The other CECRs launched in 2009 — Centre for Surgical Invention and Innovation (Hamilton), Centre of Excellence in Energy Efficiency (Shawinigan QC) and Tecterra (Calgary) — were not renewed, although they may continue to operate with alternate funding sources.
A review of the original slate of CECRs launched in 2008 was held earlier this year, with just four out of 11 receiving a funding extension. The two reviews have cut the program in half, from 22 to 11.
Of those that were successful in the most recent review, Green Centre Canada (GCC) epitomizes kind of CECR the program is seeking to perpetuate. GCC focuses on green chemistry and has spent the first five years establishing a massive list of partnerships, a 13-member industrial member consortium, a powerful roster of expertise and extensive in-house laboratory facilities.
With that has come considerable licensing and spin-off activity, setting the stage for the second five years which will see a move towards self-sustainability and renewal of GCC's goal of establishing a US subsidiary.
"Green Centre Canada has developed an unmatched ability to build in market pull with multinationals as captive audiences for our technology output," says GCC executive director Dr Rui Resendes. "We also have every facet of what a young company needs and the associated infrastructure."
It has working relationships with more 300 companies of all sizes — both domestic and foreign-owned — and has more than 500 technology disclosures to its credit. And although it fell just shy of its original goals for revenue generation, it still attracted $5.5 million in external funding and $1.5 million in licensing revenue.

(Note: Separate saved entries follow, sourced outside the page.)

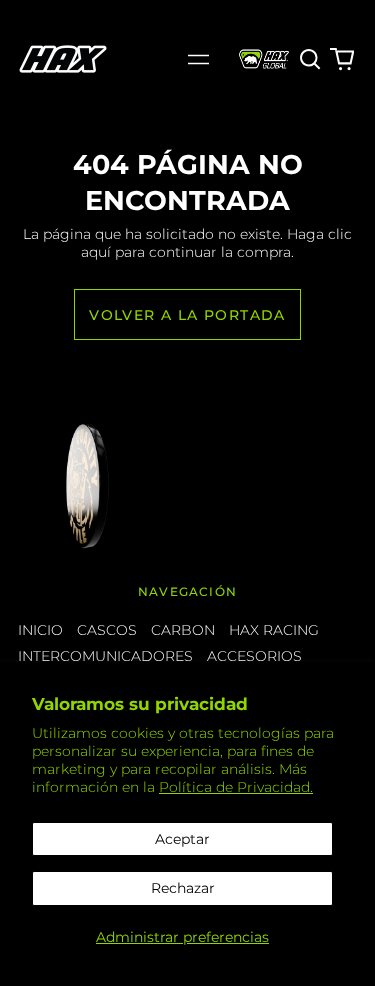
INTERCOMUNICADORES (105, 656)
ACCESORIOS (254, 656)
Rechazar (183, 888)
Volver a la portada (187, 315)
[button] (311, 59)
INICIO (40, 630)
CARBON (183, 630)
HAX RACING (274, 630)
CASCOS (107, 630)
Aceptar (182, 839)
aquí (96, 252)
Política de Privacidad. (236, 787)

Extension funding from the CECR program is $9.1 million, the same amount it received in 2009 (R$, March 16/09). GCC also received $13.1 million from Ontario's Ministry of Research and Innovation and is currently in discussions for renewed funding.

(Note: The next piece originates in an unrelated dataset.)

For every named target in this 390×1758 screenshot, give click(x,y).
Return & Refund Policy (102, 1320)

If successful at the provincial level, GCC will be able to ramp up its pilot production capacity to further de-risk opportunities to make them more marketable, says Resendes.

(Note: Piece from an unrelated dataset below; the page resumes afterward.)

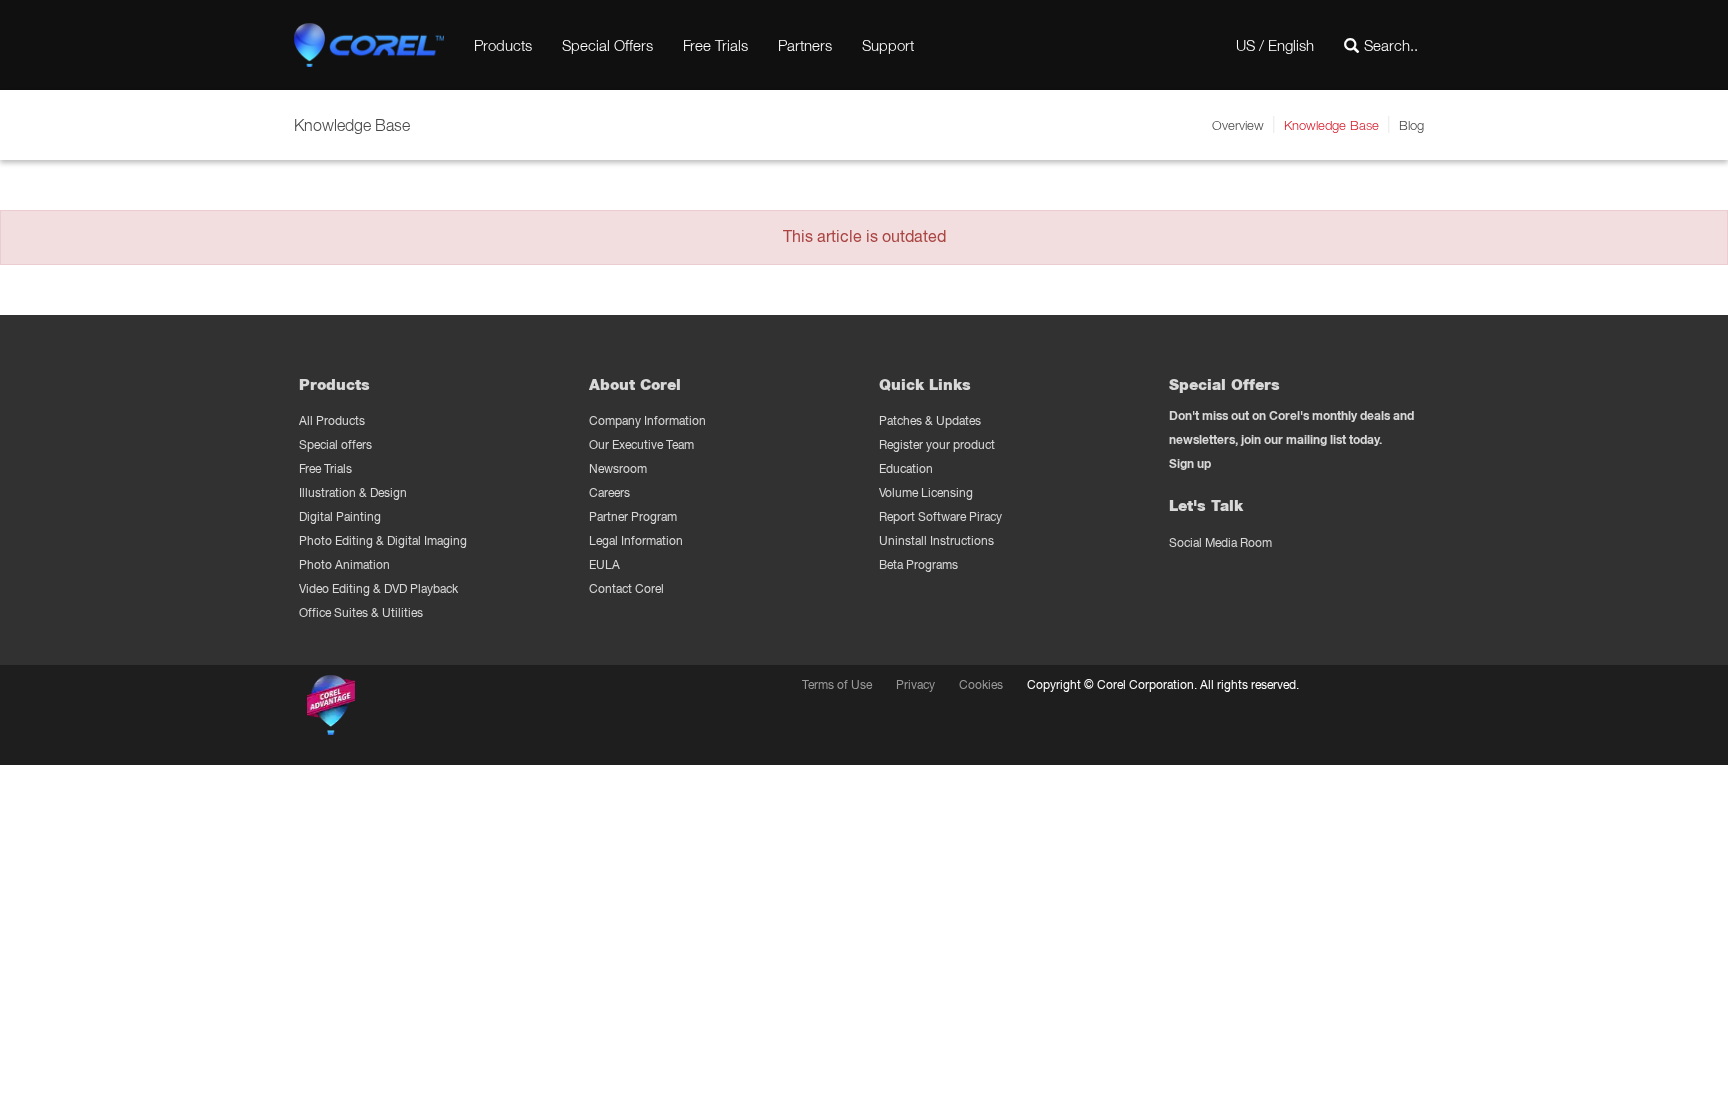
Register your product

"We have an aggressive but credible business plan (but) it's contingent upon getting full funding," he says. "We have strong relationships with the investment community, especially with the resurgent clean tech sector."
Those relationships will be key as GCC forges ahead with a US subsidiary. Incorporated earlier this year as a not-for-profit organization, GCC USA will be located in Pittsburgh PA to tap into the far larger pool of green chemistry opportunities south of the border.
"It's all about re-inventing value chains with green chemistry through access to the best technologies on a global level. It will mutually benefit Canada by importing technologies into Can ada and exporting Canadian technologies to the US. It's all about wealth creation," says Resendes. "There's no similar model for green chemistry in the world and we have progressive governments backing us. Right now we're working with California-based lead investors to develop a business plan and seek seed funding for GCC USA. Then hopefully it will be GCC Asia and GCC Europe.